The form of the material will influence the tying of a knot as well. Rope is round in cross-section, and has little dependence upon the manner in which the material is tied. Nylon webbing, on the other hand, is flat, and usually "tubular" in construction, meaning that it is spiral-woven, and has a hollow core. In order to retain as much of the strength as possible with webbing, the material must be tied "flat" such that parallel sections do not cross, and that the sections of webbing are not twisted when the cross each other within a knot.
The crossing of strands is important when dealing with round rope in other knots; for example, the figure-of-eight loop loses strength when strands are crossed while the knot is being "finished" and tightened. Moreover, the standing end or the end from which the hauling will be done must have the greater radius of curvature in the finished knot to maximize the strength of the knot.
Tools are sometimes employed in the finishing or untying of a knot, such as a fid, a tapered piece of wood that is often used in splicing. With the advent of wire rope, many other tools are used in the tying of "knots." However, for cordage and other non-metallic appliances, the tools used are generally limited to sharp edges or blades such as a sheepsfoot blade, occasionally a fine needle for proper whipping of laid rope, a hot cutter for Nylon and other synthetic fibers, and (for larger ropes) a shoe for smoothing out large knots by rolling them on the ground.

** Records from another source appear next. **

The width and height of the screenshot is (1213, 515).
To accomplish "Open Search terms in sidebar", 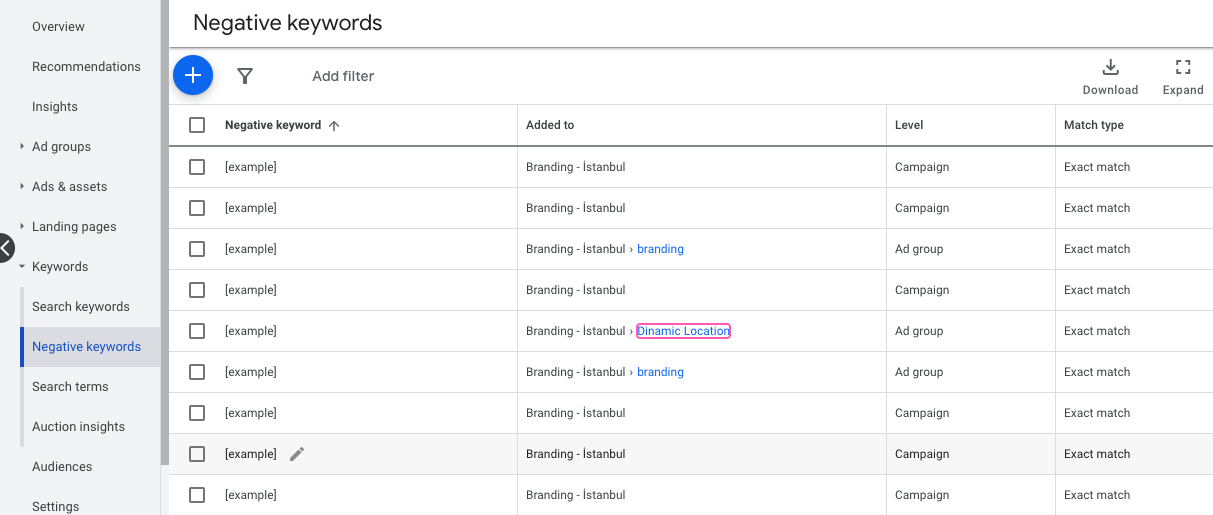I will coord(70,387).
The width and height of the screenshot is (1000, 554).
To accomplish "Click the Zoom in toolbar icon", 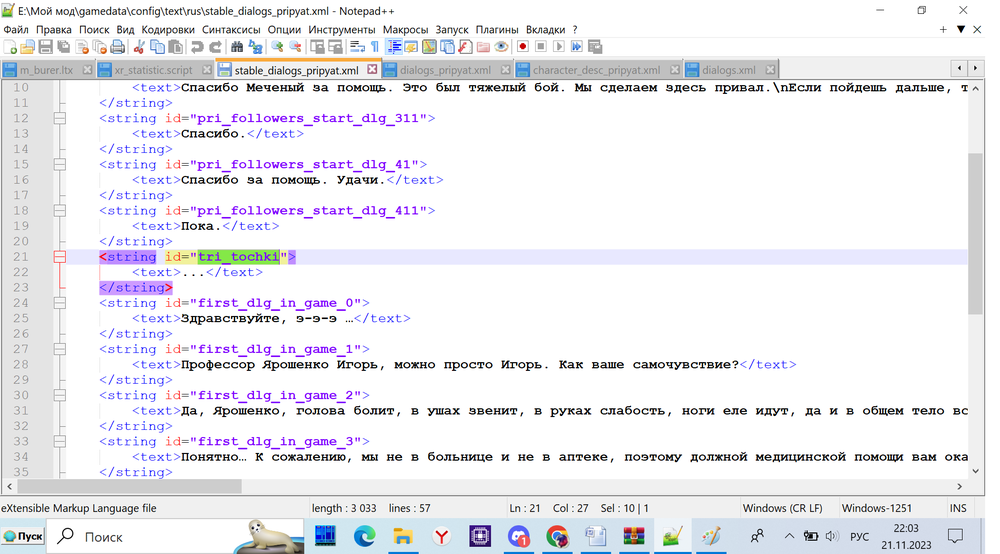I will point(277,47).
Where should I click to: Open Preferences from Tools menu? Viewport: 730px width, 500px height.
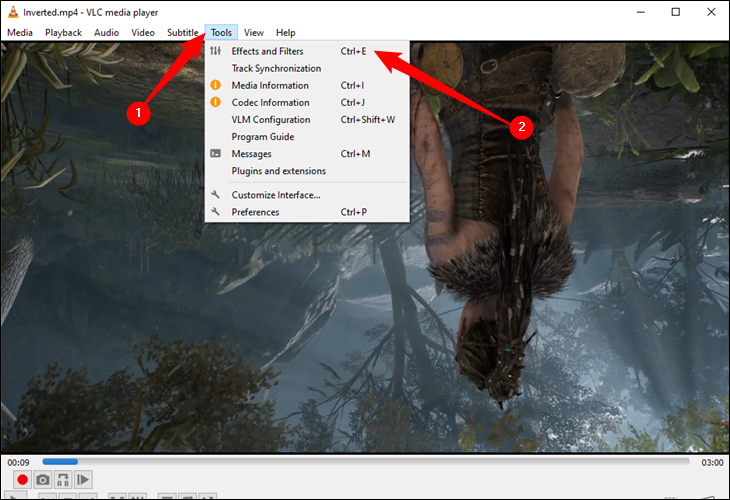(255, 212)
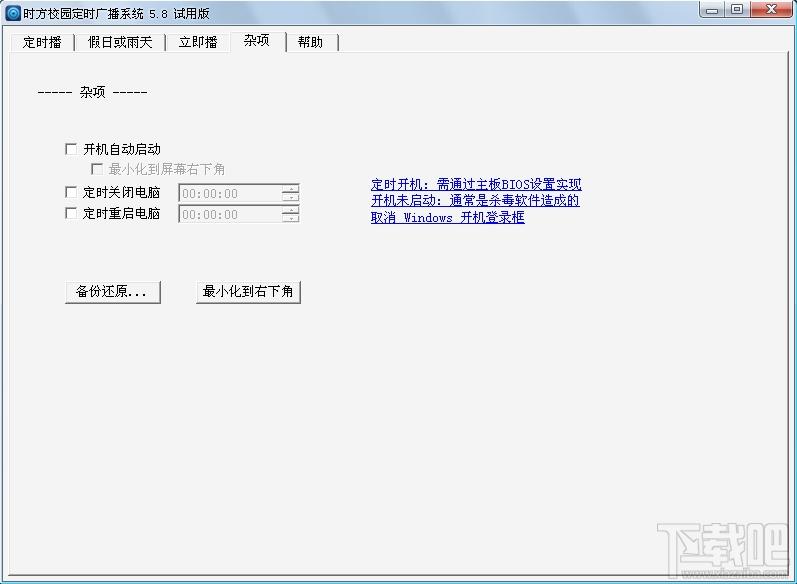The width and height of the screenshot is (797, 584).
Task: Switch to the 定时播 tab
Action: coord(42,42)
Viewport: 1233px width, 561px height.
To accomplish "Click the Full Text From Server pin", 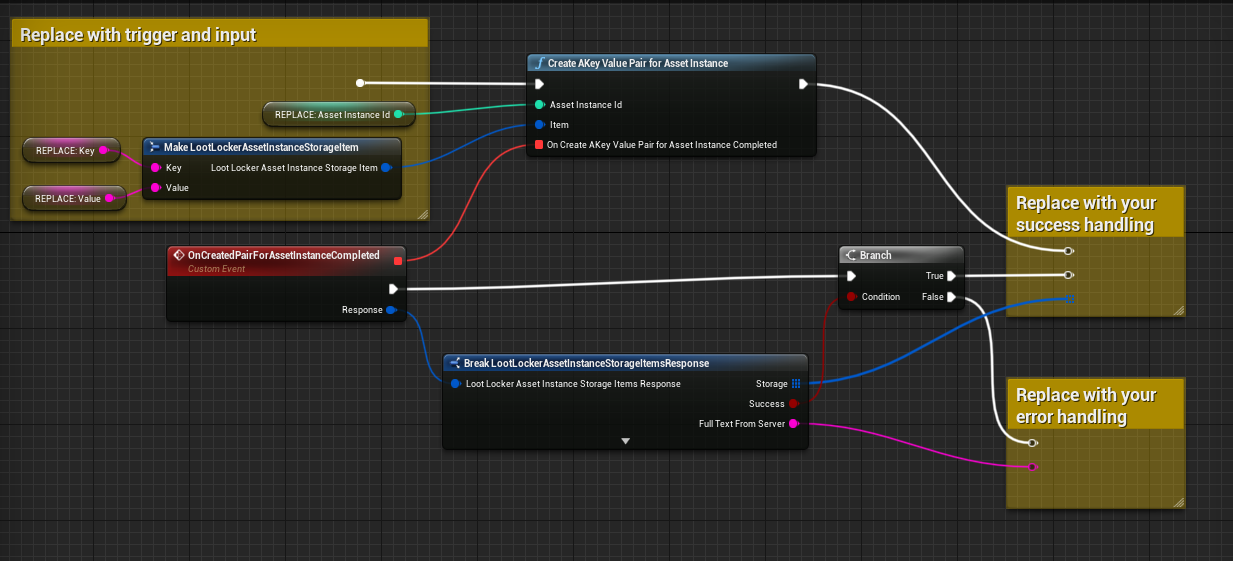I will coord(794,424).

The proper tying of a knot can be the difference between an attractive knot and a messy one, and occasionally life and death. It is important to understand the often subtle differences between what works, and what doesn't. For example, many knots "spill" or pull through, particularly if they are not "backed up," usually with a single or double overhand knot to make sure the end of the rope doesn't make its way through the main knot, causing all strength to be lost.